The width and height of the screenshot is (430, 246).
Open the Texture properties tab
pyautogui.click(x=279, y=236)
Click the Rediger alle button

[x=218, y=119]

------------------------------

*WORK INSTRUCTIONS:*
In the answer, each entry from the listing must be transcribed exactly.

*WRITTEN ANSWER:*
The width and height of the screenshot is (430, 246).
Open the Texture properties tab
pyautogui.click(x=279, y=236)
Click the Rediger alle button

[x=218, y=119]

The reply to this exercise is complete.